Your answer must be the lines from the start of the records through the line with "Task: Click edit icon for Kinjal Patel", exactly as written, without the pictures.

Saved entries

::::::

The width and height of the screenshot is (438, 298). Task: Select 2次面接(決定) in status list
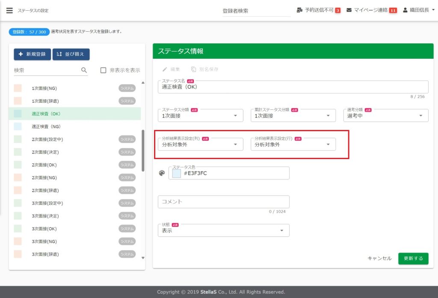[x=45, y=152]
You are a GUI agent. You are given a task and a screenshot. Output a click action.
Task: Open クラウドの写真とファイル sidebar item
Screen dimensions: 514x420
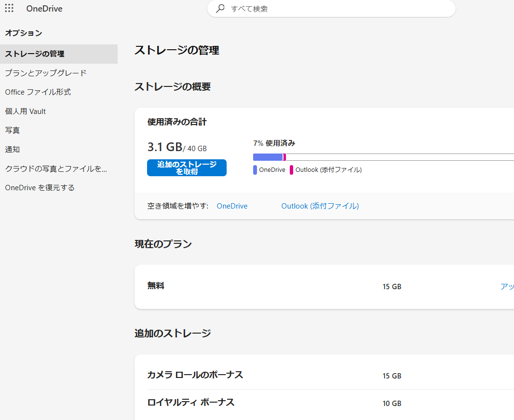tap(56, 168)
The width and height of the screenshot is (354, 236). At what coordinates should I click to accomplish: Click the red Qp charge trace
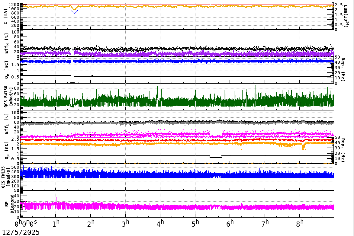pos(151,140)
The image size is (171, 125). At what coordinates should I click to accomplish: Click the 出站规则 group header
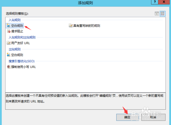point(15,49)
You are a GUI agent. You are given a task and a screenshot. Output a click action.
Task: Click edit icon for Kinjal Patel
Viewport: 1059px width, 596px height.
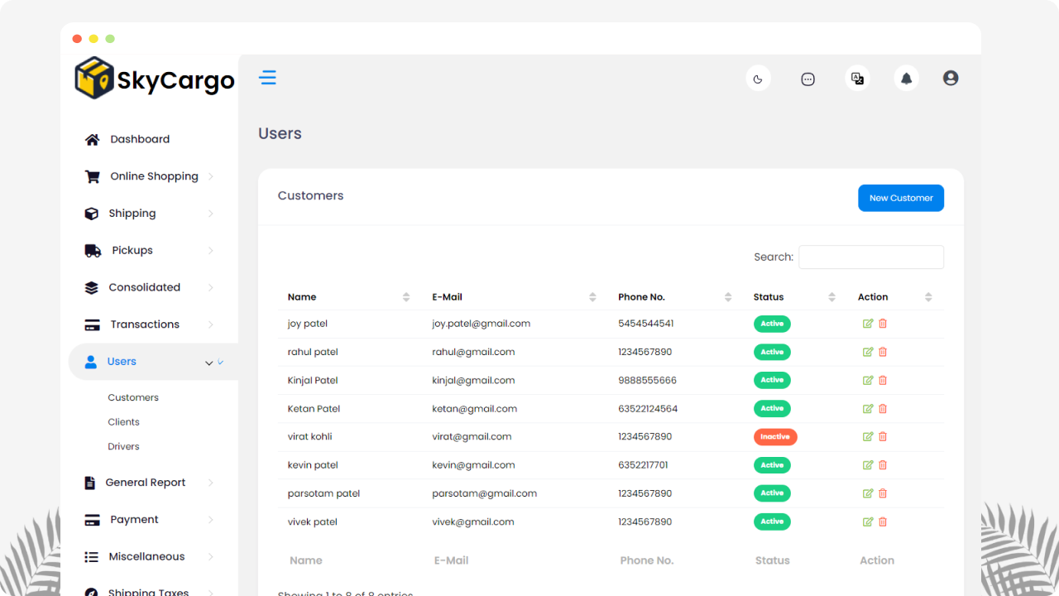(868, 380)
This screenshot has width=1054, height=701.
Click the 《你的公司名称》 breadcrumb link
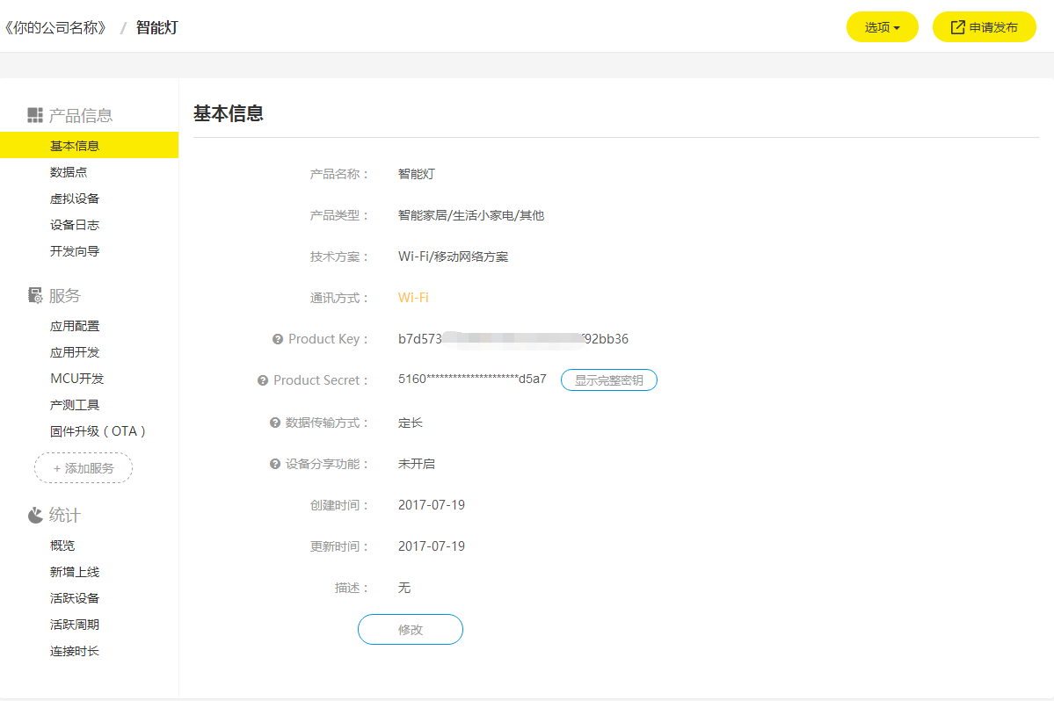(x=56, y=27)
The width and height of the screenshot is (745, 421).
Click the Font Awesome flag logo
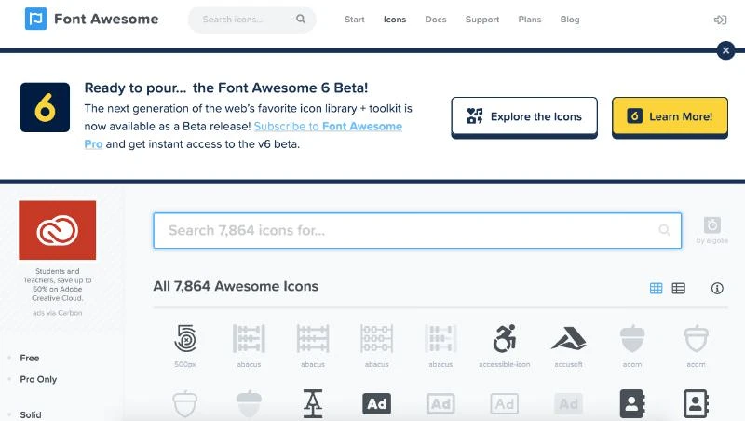tap(35, 19)
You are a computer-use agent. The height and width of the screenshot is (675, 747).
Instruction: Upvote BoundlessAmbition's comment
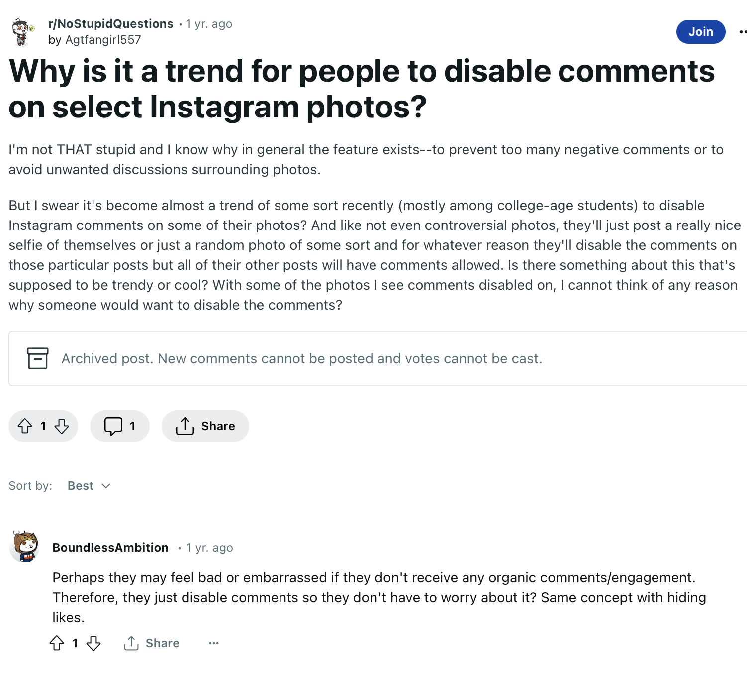pyautogui.click(x=57, y=643)
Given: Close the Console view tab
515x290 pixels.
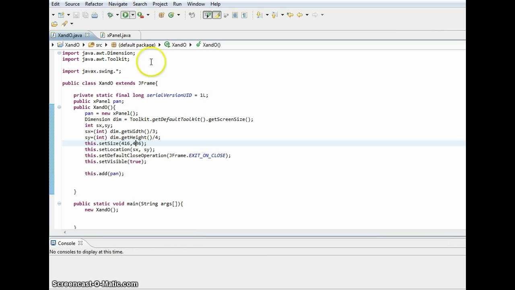Looking at the screenshot, I should pyautogui.click(x=80, y=243).
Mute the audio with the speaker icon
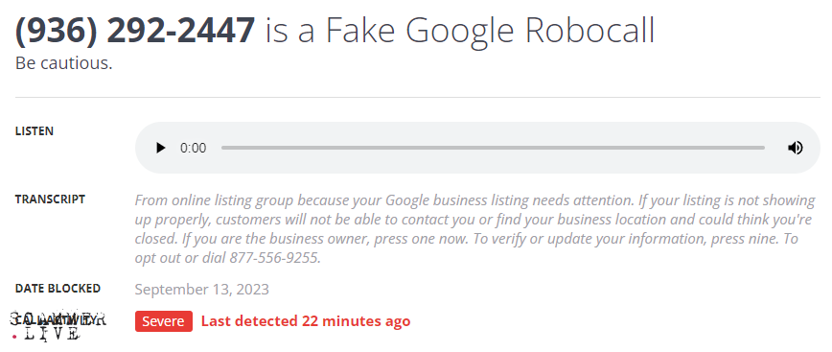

::::::

Answer space:
The width and height of the screenshot is (438, 298). Task: Select 2次面接(決定) in status list
[x=45, y=152]
You are a GUI agent. You are given a task and a screenshot. Output a click action.
Task: Open クラウドの写真とファイル sidebar item
Screen dimensions: 514x420
tap(56, 168)
The width and height of the screenshot is (354, 236). At what coordinates should I click to accomplish: Click the red Qp charge trace
pos(151,140)
The image size is (171, 125). At what coordinates should I click to accomplish: Click the 出站规则 group header
point(15,49)
You are a GUI agent. You are given a task and a screenshot. Output a click action.
Task: Click edit icon for Kinjal Patel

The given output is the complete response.